- Other names: Hageman factor deficiency
- Specialty: Hematology, medical genetics

= Factor XII deficiency =

Factor XII deficiency is a deficiency in the production of factor XII (FXII), a plasma glycoprotein and clotting factor that participates in the coagulation cascade and activates factor XI. FXII appears to be not essential for blood clotting, as individuals with this condition are usually asymptomatic and form blood clots in vivo. FXII deficiency tends to be identified during presurgical laboratory screening for bleeding disorders.

The condition can be inherited or acquired.

==Symptoms and signs==
While it is indicated that people with FXII deficiency are generally asymptomatic, studies in women with recurrent miscarriages suggest an association with FXII deficiency. The condition is of importance in the differential diagnosis to other bleeding disorders, specifically the hemophilias: hemophilia A with a deficiency in factor VIII or antihemophilic globulin, hemophilia B with a deficiency in factor IX (Christmas disease), and hemophilia C with a deficiency in factor XI. Other rare forms of bleeding disorders are also in the differential diagnosis.

There is concern that individuals with FXII deficiency are more prone to thrombophilic disease, however, this is at variance with a long-term study from Switzerland.

==Causes==
Inherited or congenital FXII deficiency is usually passed on by autosomal recessive inheritance. A person needs to inherit a defective gene from both parents. People who have only one defective gene are asymptomatic, but may have lower FXII levels and can pass the gene on to half their offspring.

In persons with congenital FXII deficiency the condition is lifelong. People affected may want to alert other family members as they may also carry the gene. A 1994 study of 300 healthy blood donors found that 7 persons (2.3%) had FXII deficiencies with one subject having no detectable FXII (0.3%). This study is at variance with estimates that only 1 in 1,000,000 people has the condition.

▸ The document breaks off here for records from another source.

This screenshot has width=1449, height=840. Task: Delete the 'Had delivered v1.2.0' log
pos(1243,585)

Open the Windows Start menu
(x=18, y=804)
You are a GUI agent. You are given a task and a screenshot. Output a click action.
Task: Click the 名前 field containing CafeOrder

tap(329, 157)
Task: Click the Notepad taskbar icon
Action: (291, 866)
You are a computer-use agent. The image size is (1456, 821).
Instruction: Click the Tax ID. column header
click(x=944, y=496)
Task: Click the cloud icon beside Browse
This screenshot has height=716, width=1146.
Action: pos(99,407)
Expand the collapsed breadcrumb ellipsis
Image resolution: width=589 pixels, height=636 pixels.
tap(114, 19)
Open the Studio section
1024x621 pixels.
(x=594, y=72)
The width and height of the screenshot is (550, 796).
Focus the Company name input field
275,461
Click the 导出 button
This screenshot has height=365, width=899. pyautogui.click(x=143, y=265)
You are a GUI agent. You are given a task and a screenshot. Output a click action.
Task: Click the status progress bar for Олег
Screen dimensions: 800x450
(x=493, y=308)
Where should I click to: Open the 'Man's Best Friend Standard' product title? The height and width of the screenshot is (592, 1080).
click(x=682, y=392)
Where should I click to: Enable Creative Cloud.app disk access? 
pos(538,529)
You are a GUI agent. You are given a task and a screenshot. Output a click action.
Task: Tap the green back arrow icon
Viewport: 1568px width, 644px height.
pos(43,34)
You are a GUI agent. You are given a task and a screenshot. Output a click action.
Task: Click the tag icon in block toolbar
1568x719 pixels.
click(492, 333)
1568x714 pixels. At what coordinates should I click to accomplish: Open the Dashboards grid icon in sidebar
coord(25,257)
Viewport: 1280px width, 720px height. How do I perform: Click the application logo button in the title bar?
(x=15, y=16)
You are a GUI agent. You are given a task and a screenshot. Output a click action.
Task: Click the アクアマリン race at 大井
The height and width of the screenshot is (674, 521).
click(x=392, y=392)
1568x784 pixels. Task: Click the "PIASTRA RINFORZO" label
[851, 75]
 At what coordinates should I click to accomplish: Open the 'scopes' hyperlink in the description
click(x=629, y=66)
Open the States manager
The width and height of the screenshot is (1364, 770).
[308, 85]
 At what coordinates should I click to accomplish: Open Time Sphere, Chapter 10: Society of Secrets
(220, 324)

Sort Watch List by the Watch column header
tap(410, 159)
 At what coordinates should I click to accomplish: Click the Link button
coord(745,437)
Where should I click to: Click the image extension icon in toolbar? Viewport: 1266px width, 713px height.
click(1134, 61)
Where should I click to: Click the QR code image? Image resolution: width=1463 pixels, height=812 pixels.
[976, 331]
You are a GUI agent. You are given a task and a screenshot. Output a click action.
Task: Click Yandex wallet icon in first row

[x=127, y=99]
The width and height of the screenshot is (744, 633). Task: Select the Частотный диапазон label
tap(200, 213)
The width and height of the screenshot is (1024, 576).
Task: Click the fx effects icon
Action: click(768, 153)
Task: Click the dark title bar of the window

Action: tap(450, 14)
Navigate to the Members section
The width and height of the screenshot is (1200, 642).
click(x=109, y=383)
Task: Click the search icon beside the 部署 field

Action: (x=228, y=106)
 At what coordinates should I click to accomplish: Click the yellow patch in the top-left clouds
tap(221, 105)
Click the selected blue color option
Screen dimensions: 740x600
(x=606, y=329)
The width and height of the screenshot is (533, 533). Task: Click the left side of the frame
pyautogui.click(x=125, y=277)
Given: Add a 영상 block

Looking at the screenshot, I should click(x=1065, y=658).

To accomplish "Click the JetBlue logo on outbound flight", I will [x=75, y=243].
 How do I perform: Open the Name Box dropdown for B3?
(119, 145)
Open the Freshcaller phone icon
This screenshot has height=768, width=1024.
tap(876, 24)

The acquired form of FXII deficiency is seen in patients with the nephrotic syndrome, liver disease, sepsis and shock, disseminated intravascular coagulation, and other diseases.

==Diagnosis==
The condition is diagnosed by blood tests in the laboratory when it is noted that special blood clotting test are abnormal. Specifically Activated Partial Thromboplastin Time (aptt) is prolonged. The diagnosis is confirmed by an assay detecting very low or absent FXII levels.

The FXII (F12) gene is found on chromosome 5q33-qter. In hereditary angioedema type III an increased activity of factor XII has been described.

==Treatment==
In congenital FXII deficiency treatment is not necessary. In acquired FXII deficiency the underlying problem needs to be addressed.

==History==
The condition was first described in 1955 based by blood testing of a patient named John Hageman.